- [Records shown]
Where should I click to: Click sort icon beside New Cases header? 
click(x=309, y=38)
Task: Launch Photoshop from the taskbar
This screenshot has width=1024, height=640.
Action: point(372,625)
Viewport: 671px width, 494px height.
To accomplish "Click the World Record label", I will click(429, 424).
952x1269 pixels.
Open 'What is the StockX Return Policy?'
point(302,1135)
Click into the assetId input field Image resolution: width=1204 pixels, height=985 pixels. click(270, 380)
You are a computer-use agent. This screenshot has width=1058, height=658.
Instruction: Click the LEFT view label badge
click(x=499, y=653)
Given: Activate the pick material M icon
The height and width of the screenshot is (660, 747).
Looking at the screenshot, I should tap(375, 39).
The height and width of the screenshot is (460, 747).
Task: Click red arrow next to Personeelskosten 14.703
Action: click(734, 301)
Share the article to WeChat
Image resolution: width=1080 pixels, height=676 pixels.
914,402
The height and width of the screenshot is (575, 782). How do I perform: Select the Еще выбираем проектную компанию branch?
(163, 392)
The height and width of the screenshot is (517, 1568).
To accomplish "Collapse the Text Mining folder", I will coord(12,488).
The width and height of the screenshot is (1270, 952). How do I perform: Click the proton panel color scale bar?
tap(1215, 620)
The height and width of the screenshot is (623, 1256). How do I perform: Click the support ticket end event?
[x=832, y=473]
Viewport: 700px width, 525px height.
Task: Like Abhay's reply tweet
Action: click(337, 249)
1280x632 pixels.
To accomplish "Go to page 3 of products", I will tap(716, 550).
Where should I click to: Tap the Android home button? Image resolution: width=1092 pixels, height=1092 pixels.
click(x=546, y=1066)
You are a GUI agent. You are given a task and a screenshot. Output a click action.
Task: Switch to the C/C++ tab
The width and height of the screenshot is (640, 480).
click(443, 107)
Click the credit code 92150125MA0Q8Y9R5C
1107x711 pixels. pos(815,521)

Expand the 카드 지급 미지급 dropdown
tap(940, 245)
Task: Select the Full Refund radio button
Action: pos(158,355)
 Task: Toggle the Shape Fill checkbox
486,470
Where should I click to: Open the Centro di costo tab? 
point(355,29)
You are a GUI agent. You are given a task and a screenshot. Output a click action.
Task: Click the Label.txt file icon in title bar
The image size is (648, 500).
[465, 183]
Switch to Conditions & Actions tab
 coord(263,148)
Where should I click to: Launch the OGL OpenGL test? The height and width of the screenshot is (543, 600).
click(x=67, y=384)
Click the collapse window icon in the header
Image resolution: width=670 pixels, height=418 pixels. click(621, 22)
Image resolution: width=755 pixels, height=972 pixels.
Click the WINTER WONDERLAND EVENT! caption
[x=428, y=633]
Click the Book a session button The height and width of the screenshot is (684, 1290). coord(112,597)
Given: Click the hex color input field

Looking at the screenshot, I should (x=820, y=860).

- [What the task asks]
Filter the entries down to the lines with the word "accomplish" in them.

- [Your solution]
To accomplish "Click the World Record label", I will click(429, 424).
To accomplish "Collapse the Text Mining folder", I will coord(12,488).
To accomplish "Go to page 3 of products", I will tap(716, 550).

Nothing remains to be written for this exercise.